- [TASK INSTRUCTIONS]:
Give back the whole listing below exactly.

- [INFORMATION GIVEN]:
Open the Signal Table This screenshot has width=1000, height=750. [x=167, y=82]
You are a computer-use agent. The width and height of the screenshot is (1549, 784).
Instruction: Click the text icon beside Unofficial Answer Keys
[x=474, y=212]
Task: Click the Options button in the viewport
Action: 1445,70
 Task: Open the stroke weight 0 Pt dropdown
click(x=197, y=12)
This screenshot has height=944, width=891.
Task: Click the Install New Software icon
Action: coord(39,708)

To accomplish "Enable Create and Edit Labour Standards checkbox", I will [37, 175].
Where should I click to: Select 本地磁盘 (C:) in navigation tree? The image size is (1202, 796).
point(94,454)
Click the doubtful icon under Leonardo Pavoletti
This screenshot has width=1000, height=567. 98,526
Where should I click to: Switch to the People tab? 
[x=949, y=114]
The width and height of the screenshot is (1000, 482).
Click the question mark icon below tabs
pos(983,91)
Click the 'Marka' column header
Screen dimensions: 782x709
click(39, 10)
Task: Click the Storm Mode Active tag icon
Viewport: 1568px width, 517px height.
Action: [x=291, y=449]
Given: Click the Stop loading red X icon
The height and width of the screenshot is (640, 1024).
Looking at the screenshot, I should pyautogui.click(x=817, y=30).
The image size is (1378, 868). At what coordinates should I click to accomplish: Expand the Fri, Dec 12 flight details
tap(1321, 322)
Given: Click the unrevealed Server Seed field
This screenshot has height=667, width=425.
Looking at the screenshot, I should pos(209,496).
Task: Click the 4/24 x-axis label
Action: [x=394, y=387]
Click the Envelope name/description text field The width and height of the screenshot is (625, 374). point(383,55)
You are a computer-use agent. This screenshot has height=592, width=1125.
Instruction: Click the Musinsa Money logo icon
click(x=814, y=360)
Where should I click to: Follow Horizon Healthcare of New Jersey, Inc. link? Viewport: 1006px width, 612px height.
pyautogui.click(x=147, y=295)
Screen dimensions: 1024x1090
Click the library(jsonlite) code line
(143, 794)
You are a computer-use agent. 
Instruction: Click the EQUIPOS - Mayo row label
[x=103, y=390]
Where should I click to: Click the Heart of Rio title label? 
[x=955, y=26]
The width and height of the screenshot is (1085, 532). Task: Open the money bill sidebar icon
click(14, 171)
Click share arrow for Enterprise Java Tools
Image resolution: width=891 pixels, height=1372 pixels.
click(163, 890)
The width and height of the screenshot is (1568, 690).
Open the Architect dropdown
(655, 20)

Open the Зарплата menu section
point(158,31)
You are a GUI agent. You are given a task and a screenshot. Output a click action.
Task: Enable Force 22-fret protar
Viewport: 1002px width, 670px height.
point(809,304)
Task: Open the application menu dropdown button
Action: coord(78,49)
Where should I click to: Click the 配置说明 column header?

- [EXERCISE OUTPUT]:
Open the Signal Table This screenshot has width=1000, height=750. [x=167, y=82]
You are a computer-use agent. The width and height of the screenshot is (1549, 784).
Instruction: Click the text icon beside Unofficial Answer Keys
[x=474, y=212]
Task: Click the Options button in the viewport
Action: 1445,70
 Task: Open the stroke weight 0 Pt dropdown
click(x=197, y=12)
This screenshot has height=944, width=891.
Task: Click the Install New Software icon
Action: coord(39,708)

To accomplish "Enable Create and Edit Labour Standards checkbox", I will [37, 175].
Where should I click to: Select 本地磁盘 (C:) in navigation tree? The image size is (1202, 796).
point(94,454)
Click the doubtful icon under Leonardo Pavoletti
This screenshot has width=1000, height=567. 98,526
Where should I click to: Switch to the People tab? 
[x=949, y=114]
The width and height of the screenshot is (1000, 482).
Click the question mark icon below tabs
pos(983,91)
Click the 'Marka' column header
Screen dimensions: 782x709
click(39, 10)
Task: Click the Storm Mode Active tag icon
Viewport: 1568px width, 517px height.
Action: [x=291, y=449]
Given: Click the Stop loading red X icon
The height and width of the screenshot is (640, 1024).
Looking at the screenshot, I should pyautogui.click(x=817, y=30).
The image size is (1378, 868). At what coordinates should I click to accomplish: Expand the Fri, Dec 12 flight details
tap(1321, 322)
Given: Click the unrevealed Server Seed field
This screenshot has height=667, width=425.
Looking at the screenshot, I should pos(209,496).
Task: Click the 4/24 x-axis label
Action: [x=394, y=387]
Click the Envelope name/description text field The width and height of the screenshot is (625, 374). point(383,55)
You are a computer-use agent. This screenshot has height=592, width=1125.
Instruction: Click the Musinsa Money logo icon
click(x=814, y=360)
Where should I click to: Follow Horizon Healthcare of New Jersey, Inc. link? Viewport: 1006px width, 612px height.
pyautogui.click(x=147, y=295)
Screen dimensions: 1024x1090
Click the library(jsonlite) code line
(143, 794)
You are a computer-use agent. 
Instruction: Click the EQUIPOS - Mayo row label
[x=103, y=390]
Where should I click to: Click the Heart of Rio title label? 
[x=955, y=26]
The width and height of the screenshot is (1085, 532). Task: Open the money bill sidebar icon
click(14, 171)
Click share arrow for Enterprise Java Tools
Image resolution: width=891 pixels, height=1372 pixels.
click(163, 890)
The width and height of the screenshot is (1568, 690).
Open the Architect dropdown
(655, 20)

Open the Зарплата menu section
point(158,31)
You are a GUI agent. You are given a task and a screenshot. Output a click action.
Task: Enable Force 22-fret protar
Viewport: 1002px width, 670px height.
point(809,304)
Task: Open the application menu dropdown button
Action: coord(78,49)
Where should I click to: Click the 配置说明 column header?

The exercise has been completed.